*** Opening Page extract ***

Police arrest a man on suspicion of sending a death threat to Labour MP Chris Bryant

by Our parliamentary reporter @TrinderMatt

SEVERAL MPs spoke out today about the abuse and threats they have received for doing their job, with Rhondda’s Chris Bryant reporting that he received a death threat in the wake of the killing of Sir David Amess.

The Labour MP said he found the message last weekend after he returned from an official trip to Qatar. It had been led by Sir David, who was killed at a constituency surgery last Friday.

“I got back on Saturday and the first message in my inbox was this death threat, pretty clear, so I notified the police and they have taken action,” Mr Bryant said.

A South Wales Police spokeswoman confirmed that a 76-year-old man from Bridgend had been arrested on suspicion of sending malicious communications. 

Mr Bryant said that abuse in British politics has recently worsened. He said that his constituency office had been targeted by anti-vaccine protesters in the last year and that the year before it was daubed with the word “traitor” over Brexit.

Labour’s shadow home secretary Nick Thomas-Symonds said he didn’t know an MP who had not received a death threat for doing their job.

The warnings came before a minute’s silence and an afternoon of tributes in the Commons to Sir David, the Tory MP for Southend West in Essex.

A 25-year-old suspect, understood to be Ali Harbi Ali, was arrested at the scene of his fatal stabbing – Belfairs Methodist Church in Leigh-on-Sea – and remains in police custody after being detained under the Terrorism Act 2000.

Sir David’s widow Julia and other family members visited the church today and read messages on floral tributes. 

Prime Minister Boris Johnson, who told MPs that the House had lost “a steadfast servant and dear friend and colleague,” revealed that Southend will be granted city status in honour of Sir David, who was a lifelong campaigner on the issue.

Labour leader Sir Keir Starmer said that each tribute to the slain MP painted a picture of a “committed public servant, of kindness and of a man whose decency touched everybody.”

Earlier, Justice Secretary Dominic Raab told BBC Breakfast of having received at least three threats on “life and limb” in the past two years, with the latest being of an acid attack.

*** Closing Page extract ***
*** Opening Supplied material ***

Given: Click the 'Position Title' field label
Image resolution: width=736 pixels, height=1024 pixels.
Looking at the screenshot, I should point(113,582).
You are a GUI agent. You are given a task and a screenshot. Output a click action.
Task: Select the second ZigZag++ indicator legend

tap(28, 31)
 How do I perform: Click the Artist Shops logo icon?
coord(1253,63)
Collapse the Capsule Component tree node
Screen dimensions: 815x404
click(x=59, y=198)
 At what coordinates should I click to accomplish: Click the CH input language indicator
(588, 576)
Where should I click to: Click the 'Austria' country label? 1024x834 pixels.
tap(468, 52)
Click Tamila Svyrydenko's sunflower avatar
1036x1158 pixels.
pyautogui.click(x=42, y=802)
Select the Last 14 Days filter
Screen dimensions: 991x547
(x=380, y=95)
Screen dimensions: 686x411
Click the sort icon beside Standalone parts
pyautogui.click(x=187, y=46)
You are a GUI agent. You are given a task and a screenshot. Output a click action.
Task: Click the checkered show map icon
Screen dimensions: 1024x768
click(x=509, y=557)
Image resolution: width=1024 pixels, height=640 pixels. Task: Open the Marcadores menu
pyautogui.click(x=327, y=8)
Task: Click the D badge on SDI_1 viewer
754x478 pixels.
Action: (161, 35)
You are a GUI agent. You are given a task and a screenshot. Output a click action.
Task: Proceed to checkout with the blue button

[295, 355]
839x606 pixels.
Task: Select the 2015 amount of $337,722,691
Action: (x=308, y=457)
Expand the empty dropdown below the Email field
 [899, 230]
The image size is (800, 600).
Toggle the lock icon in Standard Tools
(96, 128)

*** Closing Supplied material ***

▶ **Required action 1**
From the article on the death threat to Chris Bryant, copy the part that opens with the words containing "Police arrest a" and closes with "surgery last Friday.".
▶ **Required action 2**
Please extend the article on the death threat to Chris Bryant, picking up after its final sentence.

▶ **Written answer 1**
Police arrest a man on suspicion of sending a death threat to Labour MP Chris Bryant

by Our parliamentary reporter @TrinderMatt

SEVERAL MPs spoke out today about the abuse and threats they have received for doing their job, with Rhondda’s Chris Bryant reporting that he received a death threat in the wake of the killing of Sir David Amess.

The Labour MP said he found the message last weekend after he returned from an official trip to Qatar. It had been led by Sir David, who was killed at a constituency surgery last Friday.

▶ **Written answer 2**
But Mr Raab said that colleagues, particularly women, have received even worse abuse.

Labour’s Tulip Siddiq said that her job has had a “constant effect” on her family since she was first elected in 2015.

The Hampstead and Kilburn MP told the BBC that abuse received online can range from “very trivial things,” such as comments on her appearance, to threats against her or her relatives. 

She recalled the murder of fellow Labour MP Jo Cox in 2016, saying that her own mother called her immediately after hearing about the attack “because her first thought was it must have been me.”

SNP MP Joanna Cherry revealed she had contemplated quitting politics altogether because of “unrelenting attacks” against her on social media.

She told the Daily Record newspaper that, following the killing of Sir David, there is a need to “consider whether MPs can continue to meet total strangers at vulnerable locations such as libraries and church halls.”

In response, Commons Speaker Sir Lindsay Hoyle said that politics needed to be safer, but also discussed the extensive protections around his US counterpart and warned against a “knee-jerk reaction.”

“Do I want to be like [US House speaker Nancy Pelosi], who can’t go anywhere without armed police? Is that a life I want? No,” he told ITV’s Good Morning Britain.

In a statement, Downing Street said that “everything possible” will be done to ensure that MPs can work safely.